(EXERCISE MATERIALS begins)

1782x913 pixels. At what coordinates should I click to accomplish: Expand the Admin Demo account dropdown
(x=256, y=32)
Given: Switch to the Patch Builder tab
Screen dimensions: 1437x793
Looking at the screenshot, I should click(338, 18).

(EXERCISE MATERIALS ends)
(EXERCISE MATERIALS begins)

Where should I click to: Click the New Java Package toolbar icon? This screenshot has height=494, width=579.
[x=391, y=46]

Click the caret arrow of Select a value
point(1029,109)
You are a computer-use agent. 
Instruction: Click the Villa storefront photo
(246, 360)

(EXERCISE MATERIALS ends)
(EXERCISE MATERIALS begins)

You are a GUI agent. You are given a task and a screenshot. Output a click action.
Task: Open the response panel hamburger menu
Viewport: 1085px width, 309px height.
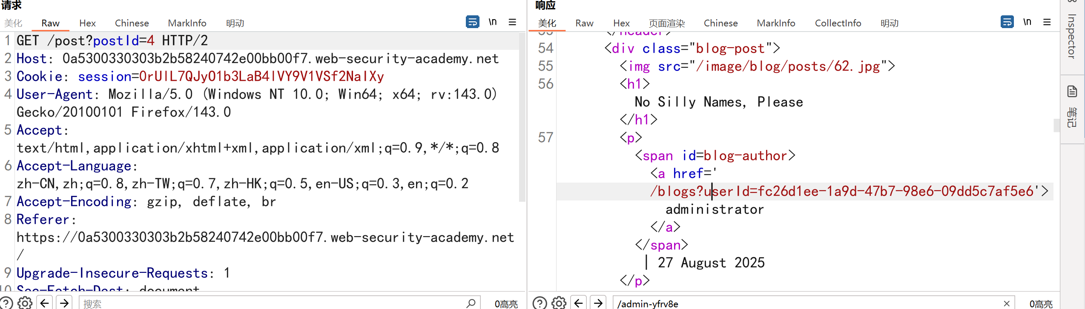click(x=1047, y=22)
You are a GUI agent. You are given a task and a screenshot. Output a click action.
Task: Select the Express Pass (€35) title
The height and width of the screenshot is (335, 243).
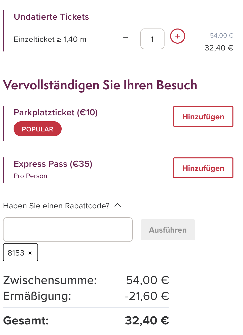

(EXERCISE MATERIALS ends)

* WORK REQUIRED
Within the listing above, copy exactly the lines that start at the one with "Task: Open the response panel hamburger menu" and continue through the one with "The height and". Omit pictures.

* COMPLETED TASK
Task: Open the response panel hamburger menu
Viewport: 1085px width, 309px height.
click(x=1047, y=22)
You are a GUI agent. You are given a task and a screenshot. Output a click action.
Task: Select the Express Pass (€35) title
The height and width of the screenshot is (335, 243).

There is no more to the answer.